> **WHAT THE TASK ASKS**
Pull out of the data below the stretch of lines bounded by the one containing "Task: Open 马伊琍's post text beginning 你我深爱过" and the one containing "Given: Click the save icon next to 套用", both bounds included, unchanged.
☆ ☆ ☆ ☆ ☆
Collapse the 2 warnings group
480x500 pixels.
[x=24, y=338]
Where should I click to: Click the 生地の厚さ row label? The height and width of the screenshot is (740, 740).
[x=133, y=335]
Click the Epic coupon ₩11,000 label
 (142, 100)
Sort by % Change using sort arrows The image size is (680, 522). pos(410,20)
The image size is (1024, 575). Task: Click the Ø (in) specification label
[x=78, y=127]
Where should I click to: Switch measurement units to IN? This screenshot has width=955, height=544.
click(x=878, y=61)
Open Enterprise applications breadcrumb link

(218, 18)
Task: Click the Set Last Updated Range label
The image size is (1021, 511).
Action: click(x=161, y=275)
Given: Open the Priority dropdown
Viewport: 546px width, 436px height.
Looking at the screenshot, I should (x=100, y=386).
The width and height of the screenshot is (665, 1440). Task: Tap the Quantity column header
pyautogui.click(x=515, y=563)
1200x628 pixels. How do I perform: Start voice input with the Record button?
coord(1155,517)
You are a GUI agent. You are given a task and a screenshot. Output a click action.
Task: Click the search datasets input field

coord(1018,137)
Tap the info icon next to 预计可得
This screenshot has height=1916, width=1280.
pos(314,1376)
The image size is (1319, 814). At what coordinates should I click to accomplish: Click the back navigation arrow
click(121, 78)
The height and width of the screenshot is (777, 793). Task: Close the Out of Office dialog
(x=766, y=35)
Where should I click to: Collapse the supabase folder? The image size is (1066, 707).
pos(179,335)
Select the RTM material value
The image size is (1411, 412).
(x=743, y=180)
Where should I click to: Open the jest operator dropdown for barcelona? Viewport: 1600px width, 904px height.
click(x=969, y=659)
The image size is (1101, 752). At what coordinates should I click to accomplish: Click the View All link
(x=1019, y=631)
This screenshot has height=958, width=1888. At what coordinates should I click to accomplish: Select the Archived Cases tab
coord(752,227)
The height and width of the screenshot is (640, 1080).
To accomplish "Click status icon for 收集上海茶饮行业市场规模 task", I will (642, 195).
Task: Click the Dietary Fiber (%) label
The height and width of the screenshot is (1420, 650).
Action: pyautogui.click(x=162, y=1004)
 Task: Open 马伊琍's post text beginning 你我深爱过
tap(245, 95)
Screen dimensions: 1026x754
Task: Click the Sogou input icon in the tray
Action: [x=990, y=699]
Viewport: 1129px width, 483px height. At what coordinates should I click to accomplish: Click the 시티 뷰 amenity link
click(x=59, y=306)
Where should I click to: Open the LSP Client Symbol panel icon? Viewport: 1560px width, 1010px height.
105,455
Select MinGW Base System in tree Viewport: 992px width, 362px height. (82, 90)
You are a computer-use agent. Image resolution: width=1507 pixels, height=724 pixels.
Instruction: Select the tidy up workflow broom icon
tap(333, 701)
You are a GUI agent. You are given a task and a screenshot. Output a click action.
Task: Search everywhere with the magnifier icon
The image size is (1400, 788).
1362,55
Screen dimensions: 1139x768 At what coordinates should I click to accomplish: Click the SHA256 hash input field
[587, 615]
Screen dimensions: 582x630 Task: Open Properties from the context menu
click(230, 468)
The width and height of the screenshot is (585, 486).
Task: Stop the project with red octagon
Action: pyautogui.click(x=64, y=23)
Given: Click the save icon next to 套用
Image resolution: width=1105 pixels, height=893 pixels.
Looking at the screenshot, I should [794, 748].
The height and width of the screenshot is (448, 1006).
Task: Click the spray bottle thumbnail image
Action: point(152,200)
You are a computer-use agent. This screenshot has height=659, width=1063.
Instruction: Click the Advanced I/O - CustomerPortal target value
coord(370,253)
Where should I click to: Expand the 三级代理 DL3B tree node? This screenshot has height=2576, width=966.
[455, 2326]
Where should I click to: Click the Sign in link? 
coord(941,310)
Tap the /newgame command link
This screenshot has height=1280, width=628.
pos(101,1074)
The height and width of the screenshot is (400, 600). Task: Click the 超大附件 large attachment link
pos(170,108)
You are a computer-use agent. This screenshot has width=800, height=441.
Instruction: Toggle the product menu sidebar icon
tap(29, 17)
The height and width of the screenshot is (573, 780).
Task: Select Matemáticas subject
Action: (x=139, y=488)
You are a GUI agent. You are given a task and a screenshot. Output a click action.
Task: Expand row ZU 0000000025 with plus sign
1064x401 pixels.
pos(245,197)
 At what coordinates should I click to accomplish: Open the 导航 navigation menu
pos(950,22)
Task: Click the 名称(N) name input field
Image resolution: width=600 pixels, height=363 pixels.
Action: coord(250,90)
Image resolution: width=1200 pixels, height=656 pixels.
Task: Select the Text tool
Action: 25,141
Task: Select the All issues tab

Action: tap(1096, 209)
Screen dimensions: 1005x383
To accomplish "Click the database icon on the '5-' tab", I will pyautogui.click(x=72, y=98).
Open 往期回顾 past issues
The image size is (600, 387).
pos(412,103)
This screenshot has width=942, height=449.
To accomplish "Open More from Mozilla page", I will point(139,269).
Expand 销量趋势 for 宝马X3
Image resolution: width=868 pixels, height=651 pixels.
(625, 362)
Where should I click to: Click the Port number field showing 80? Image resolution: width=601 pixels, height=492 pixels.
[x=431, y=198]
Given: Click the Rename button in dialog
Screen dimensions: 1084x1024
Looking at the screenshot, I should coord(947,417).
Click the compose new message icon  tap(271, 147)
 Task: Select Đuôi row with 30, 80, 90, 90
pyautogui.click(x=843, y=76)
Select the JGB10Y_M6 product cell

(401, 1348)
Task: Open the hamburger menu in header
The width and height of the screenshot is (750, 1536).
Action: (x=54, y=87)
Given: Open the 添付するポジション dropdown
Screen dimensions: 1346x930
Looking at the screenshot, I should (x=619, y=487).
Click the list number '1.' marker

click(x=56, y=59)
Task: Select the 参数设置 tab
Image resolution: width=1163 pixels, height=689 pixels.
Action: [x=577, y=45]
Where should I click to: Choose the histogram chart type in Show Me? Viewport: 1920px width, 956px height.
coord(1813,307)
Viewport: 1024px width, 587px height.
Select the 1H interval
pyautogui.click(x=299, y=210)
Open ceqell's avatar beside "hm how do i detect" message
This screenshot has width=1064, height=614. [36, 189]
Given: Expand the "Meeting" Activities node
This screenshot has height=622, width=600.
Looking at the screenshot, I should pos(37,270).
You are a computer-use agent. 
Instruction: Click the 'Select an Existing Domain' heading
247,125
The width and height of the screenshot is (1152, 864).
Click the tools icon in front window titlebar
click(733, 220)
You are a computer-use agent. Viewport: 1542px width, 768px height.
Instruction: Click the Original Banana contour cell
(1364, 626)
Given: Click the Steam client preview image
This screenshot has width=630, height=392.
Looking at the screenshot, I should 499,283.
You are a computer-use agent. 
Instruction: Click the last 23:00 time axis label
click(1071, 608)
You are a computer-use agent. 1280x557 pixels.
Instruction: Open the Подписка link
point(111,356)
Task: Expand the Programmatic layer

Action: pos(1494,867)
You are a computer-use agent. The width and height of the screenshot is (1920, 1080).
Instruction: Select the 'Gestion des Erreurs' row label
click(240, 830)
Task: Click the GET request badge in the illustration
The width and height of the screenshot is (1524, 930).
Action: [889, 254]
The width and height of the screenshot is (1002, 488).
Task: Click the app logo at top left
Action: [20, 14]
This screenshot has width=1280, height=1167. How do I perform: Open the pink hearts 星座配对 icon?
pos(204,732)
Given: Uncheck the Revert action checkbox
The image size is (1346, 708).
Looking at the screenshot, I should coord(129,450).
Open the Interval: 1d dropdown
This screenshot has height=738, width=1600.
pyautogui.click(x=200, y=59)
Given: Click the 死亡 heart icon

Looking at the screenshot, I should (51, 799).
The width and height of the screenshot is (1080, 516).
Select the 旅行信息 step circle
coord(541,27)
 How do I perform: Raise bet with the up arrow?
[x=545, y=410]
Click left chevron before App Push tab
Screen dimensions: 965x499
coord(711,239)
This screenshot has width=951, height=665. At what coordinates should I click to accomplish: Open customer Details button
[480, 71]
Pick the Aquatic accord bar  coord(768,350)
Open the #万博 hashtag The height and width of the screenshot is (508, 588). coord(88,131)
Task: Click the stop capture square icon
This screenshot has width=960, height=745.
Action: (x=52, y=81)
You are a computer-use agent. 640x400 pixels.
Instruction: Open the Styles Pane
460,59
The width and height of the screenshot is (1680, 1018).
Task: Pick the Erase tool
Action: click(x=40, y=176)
☆ ☆ ☆ ☆ ☆
> **RESPONSE TO THIS EXERCISE**
 Task: Open 马伊琍's post text beginning 你我深爱过
tap(245, 95)
Screen dimensions: 1026x754
Task: Click the Sogou input icon in the tray
Action: [x=990, y=699]
Viewport: 1129px width, 483px height. At what coordinates should I click to accomplish: Click the 시티 뷰 amenity link
click(x=59, y=306)
Where should I click to: Open the LSP Client Symbol panel icon? Viewport: 1560px width, 1010px height.
105,455
Select MinGW Base System in tree Viewport: 992px width, 362px height. (82, 90)
You are a computer-use agent. Image resolution: width=1507 pixels, height=724 pixels.
Instruction: Select the tidy up workflow broom icon
tap(333, 701)
You are a GUI agent. You are given a task and a screenshot. Output a click action.
Task: Search everywhere with the magnifier icon
The image size is (1400, 788).
1362,55
Screen dimensions: 1139x768 At what coordinates should I click to accomplish: Click the SHA256 hash input field
[587, 615]
Screen dimensions: 582x630 Task: Open Properties from the context menu
click(230, 468)
The width and height of the screenshot is (585, 486).
Task: Stop the project with red octagon
Action: pyautogui.click(x=64, y=23)
Given: Click the save icon next to 套用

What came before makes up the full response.